I’ve heard of fearful winds and darkness that come there;
The little brooks, that seem all pastime and all play,
When they are angry roar like lions for their prey.

‘Here thou need’st not dread the raven in the sky;
Night and day thou art safe,—our cottage is hard by.
Why bleat so after me? Why pull so at thy chain?
Sleep—and at break of day I will come to thee again!’

As homeward through the lane I went with lazy feet,
This song to myself did I oftentimes repeat;
And it seemed, as I retraced the ballad line by line,
That but half of it was hers, and one-half of it was mine.

Again, and once again did I repeat the song;
‘Nay,’ said I, ‘more than half to the damsel must belong,
For she looked with such a look, and she spake with such a tone,
That I almost received her heart into my own.’

STEPPING WESTWARD

While my fellow-traveller and I were walking by the side of Loch Katrine, one fine evening after sunset, in our road to a hut where in the course of our tour we had been hospitably entertained some weeks before, we met, in one of the loneliest parts of that solitary region, two well-dressed women, one of whom said to us, by way of greeting, ‘What, you are stepping westward?’

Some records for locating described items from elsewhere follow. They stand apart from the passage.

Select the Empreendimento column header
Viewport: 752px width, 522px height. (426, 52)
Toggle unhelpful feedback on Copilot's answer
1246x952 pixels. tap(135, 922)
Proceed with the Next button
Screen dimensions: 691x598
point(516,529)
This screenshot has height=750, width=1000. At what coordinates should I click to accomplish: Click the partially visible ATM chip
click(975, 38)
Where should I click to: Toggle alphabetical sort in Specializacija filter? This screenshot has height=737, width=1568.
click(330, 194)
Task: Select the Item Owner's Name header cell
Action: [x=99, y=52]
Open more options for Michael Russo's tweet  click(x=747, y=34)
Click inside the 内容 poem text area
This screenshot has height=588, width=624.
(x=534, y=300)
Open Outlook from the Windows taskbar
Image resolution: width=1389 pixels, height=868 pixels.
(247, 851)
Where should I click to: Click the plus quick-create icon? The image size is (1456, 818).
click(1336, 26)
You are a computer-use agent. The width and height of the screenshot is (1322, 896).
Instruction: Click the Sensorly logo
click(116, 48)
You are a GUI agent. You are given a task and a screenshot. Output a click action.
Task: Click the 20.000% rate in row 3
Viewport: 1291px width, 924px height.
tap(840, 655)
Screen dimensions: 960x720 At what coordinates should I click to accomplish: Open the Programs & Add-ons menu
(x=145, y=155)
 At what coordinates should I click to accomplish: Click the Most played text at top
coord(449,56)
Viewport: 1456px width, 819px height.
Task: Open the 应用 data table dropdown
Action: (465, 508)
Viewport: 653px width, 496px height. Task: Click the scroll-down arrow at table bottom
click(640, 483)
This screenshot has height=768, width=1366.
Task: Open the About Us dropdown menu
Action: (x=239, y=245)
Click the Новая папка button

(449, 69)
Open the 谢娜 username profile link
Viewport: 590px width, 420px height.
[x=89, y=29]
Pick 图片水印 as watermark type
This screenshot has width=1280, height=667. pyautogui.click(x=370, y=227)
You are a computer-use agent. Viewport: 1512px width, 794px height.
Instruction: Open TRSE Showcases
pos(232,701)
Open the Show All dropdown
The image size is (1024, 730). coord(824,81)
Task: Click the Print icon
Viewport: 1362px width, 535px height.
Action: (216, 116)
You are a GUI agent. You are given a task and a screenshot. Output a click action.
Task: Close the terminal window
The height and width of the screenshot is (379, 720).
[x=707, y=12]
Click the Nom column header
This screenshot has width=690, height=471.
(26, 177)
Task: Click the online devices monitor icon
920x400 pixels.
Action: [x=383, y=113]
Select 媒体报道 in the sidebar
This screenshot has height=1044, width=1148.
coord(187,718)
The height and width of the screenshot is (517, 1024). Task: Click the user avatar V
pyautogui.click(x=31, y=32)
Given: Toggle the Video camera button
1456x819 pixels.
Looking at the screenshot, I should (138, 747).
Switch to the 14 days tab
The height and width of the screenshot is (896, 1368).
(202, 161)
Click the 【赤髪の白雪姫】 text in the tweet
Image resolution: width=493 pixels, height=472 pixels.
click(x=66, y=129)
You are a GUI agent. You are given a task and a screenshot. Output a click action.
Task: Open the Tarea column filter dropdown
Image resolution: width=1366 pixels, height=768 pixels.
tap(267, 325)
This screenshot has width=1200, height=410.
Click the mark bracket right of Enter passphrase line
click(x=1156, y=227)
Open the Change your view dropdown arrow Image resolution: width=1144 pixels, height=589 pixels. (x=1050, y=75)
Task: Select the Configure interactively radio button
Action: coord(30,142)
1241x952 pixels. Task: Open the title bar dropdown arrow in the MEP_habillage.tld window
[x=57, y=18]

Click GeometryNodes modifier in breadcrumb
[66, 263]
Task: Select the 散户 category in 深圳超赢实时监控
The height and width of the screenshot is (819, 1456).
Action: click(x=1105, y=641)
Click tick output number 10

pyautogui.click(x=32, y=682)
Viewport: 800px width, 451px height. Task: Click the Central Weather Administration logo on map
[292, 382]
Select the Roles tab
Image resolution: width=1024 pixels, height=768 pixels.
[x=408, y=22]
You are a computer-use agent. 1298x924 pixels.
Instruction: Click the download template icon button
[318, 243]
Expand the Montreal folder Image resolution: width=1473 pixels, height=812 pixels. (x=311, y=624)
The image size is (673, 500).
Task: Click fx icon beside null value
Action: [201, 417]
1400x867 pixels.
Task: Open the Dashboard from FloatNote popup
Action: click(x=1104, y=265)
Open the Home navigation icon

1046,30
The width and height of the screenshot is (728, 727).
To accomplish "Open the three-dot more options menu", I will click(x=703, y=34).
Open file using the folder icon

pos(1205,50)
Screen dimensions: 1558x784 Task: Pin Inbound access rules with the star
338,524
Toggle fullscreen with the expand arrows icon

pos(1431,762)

What, you are stepping westward?’—‘Yea.’
—’Twould be a wildish destiny,
If we, who thus together roam
In a strange land, and far from home,
Were in this place the guests of chance;
Yet who would stop, or fear t’ advance,
Though home or shelter he had none,
With such a sky to lead him on?

The dewy ground was dark and cold;
Behind, all gloomy to behold;
And stepping westward seemed to be
A kind of heavenly destiny:
I liked the greeting; ’twas a sound
Of something without place or bound;
And seemed to give me spiritual right
To travel through that region bright.